Interview with vocalist and guitarist Jouni Valjakka

Interview conducted by Luxi Lahtinen

Date online: May 3, 2014

Whispered, a sensational new Finnish Metal act, seems to be hugely popular in the land of the rising sun. Combining Metal sub-genres and layering orchestration and traditional instruments in a unique way has done the trick for Japanese Metal audiences.

Whispered started out in 2001 as Zealot but changed their name in 2004. It took six years for these "Finnish samurais" to get their debut album, Thousand Swords, released but it was worth the wait. Thousand Swords received rave reviews from all over the world, though very few people heard it. Unfortunately, there was a multitude of releases that year and Whispered didn't get much promotion.

Four years passed and Whispered's follow-up album, Shogunate Macabre, really got the ball rolling. The band traveled to Japan to do a show at Loud & Metal Mania/Unit in Tokyo, on November 22 2013, with Finland's Battle Beast and Sweden's Smash Into Pieces. Since then, the spotlight on the band keeps getting brighter.
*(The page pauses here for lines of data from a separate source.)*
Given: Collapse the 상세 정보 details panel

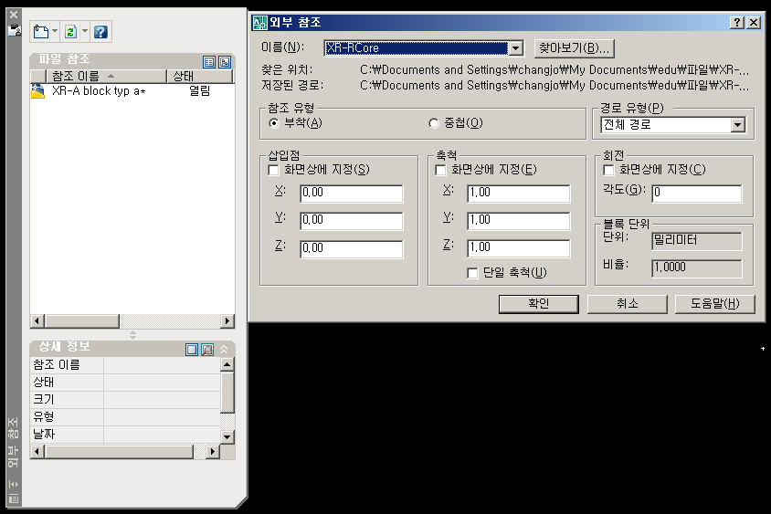Looking at the screenshot, I should (224, 349).
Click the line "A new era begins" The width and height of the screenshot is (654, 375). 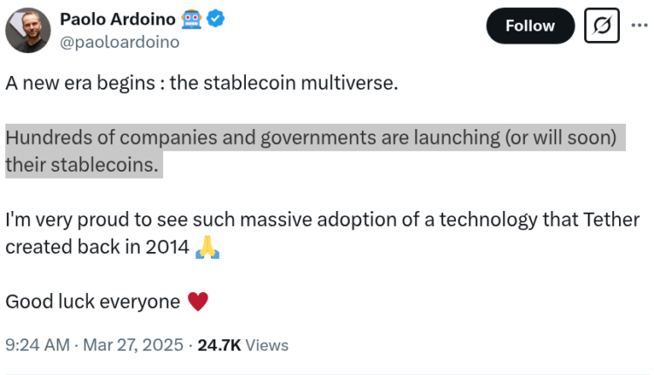click(x=201, y=84)
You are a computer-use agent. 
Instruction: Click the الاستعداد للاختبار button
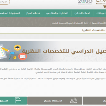tap(55, 101)
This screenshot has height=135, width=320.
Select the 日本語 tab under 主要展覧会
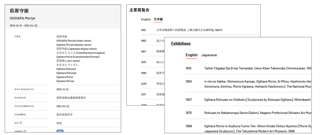point(158,19)
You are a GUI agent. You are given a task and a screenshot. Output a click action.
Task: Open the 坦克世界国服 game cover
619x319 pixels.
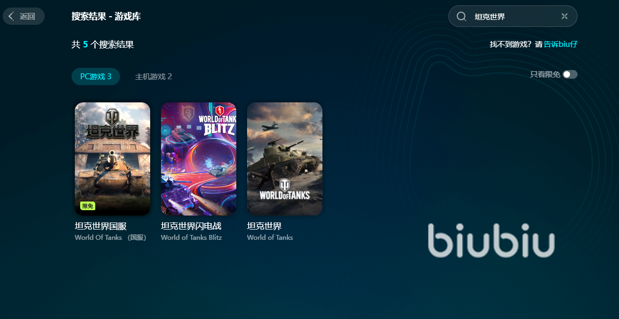click(112, 159)
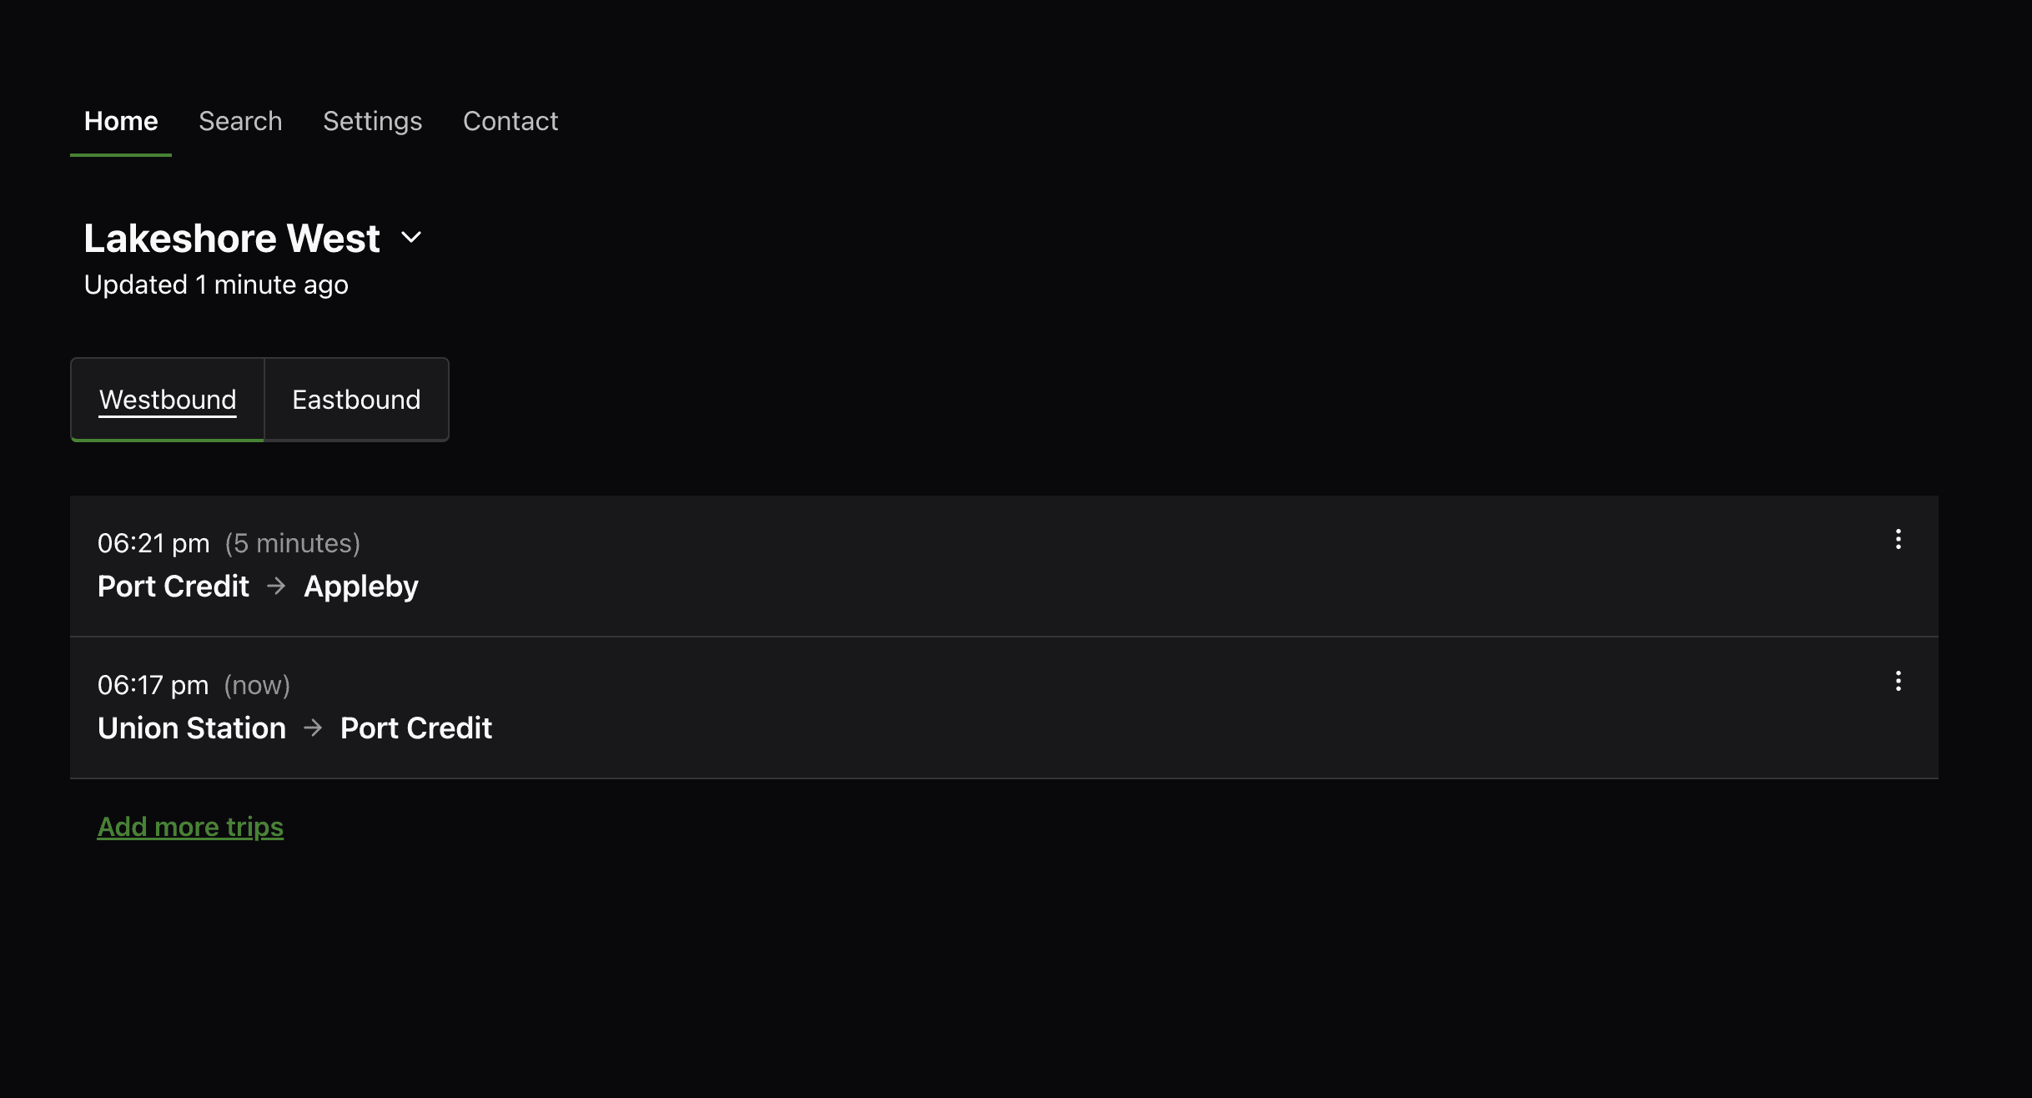Open the Contact page tab

point(511,121)
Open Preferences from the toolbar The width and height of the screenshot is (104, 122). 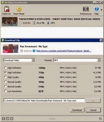tap(86, 9)
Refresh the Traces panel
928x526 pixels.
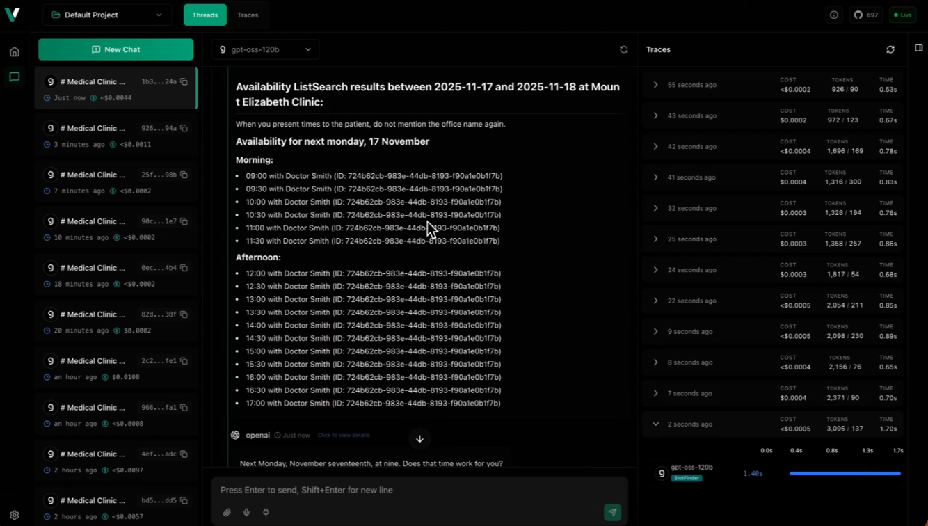890,49
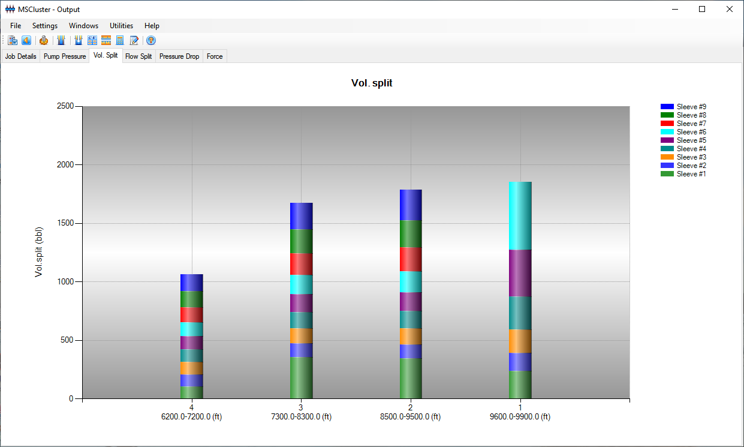The width and height of the screenshot is (744, 447).
Task: Open the File menu
Action: tap(16, 26)
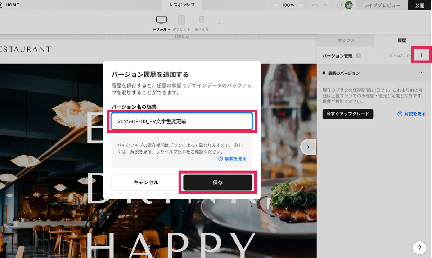Click the バージョン名 text input field

coord(182,121)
The Metal Crypt wanted to know more about these mysterious Finns and why on earth they find the history of the ancient samurais so interesting. Vocalist/guitarist Jouni Valjakka was kind enough to enlighten us...

Luxi: So, what's new in your world of "Samurai Metal"?

Jouni: We're currently edging our blades for gigs and preparing for the challenges to come. Whispered is ready to deliver fatal strikes around the world. I'm also already writing new songs for our next oriental hell-ride. This will be good.

Luxi: Your second album, Shogunate Macabre, was released just about a month ago, and even though it was on the small label Redhouse Finnish Music Publishing, it appears to be selling like the proverbial "hot cakes." Are you happy with the way things are going for Whispered at the moment?

Jouni: Yes, of course! We were actually really surprised by the sales and hopefully this will help us to get some nice shows this year. The music industry is struggling right now, which is especially true for marginal music, but we're working our asses off and we hope it'll pay off.

Luxi: Before we start talking about some of the band's current activities, let's take a look into the past, if you don't mind. Would you tell the readers of The Metal Crypt how Whispered got started? Did you have a clear vision in your mind how you wanted Whispered to look and sound?

Jouni: Well, Whispered started as a melodic Power/Metal band ages ago, and the whole concept was forged later on. As I've stated numerous times, I have always been a big nut for the Japanese culture and one day I tried some riffing with ethnic Japanese instruments and I was truly blown away. I'm also still surprised that there really aren't many other bands utilizing those instruments. Nevertheless, in my opinion, Whispered is still far from the "perfect combination" of melodic Death Metal and Japanese influences. We have lot to offer and I hope one day we'll get to chance to execute all we have in mind.

Luxi: Did you feel comfortable wrapping Whispered's image with the history of samurais? I mean, a group of young and hungry musicians from northern Europe singing about samurais and stuff may look like a weird combination, you know?

Jouni: That thought crossed my mind, yes, but just briefly. I really don't think that a band's roots/location should have anything to do with the music itself. Of course, on the surface, it would seem more authentic if the band was from the same area as they sing about but, in the end, I don't think it really matters. The modern people of Scandinavia have as little common with vikings as they do with samurai. To some, we might appear odd, but at least we're not some boring mediocre Folk Metal band.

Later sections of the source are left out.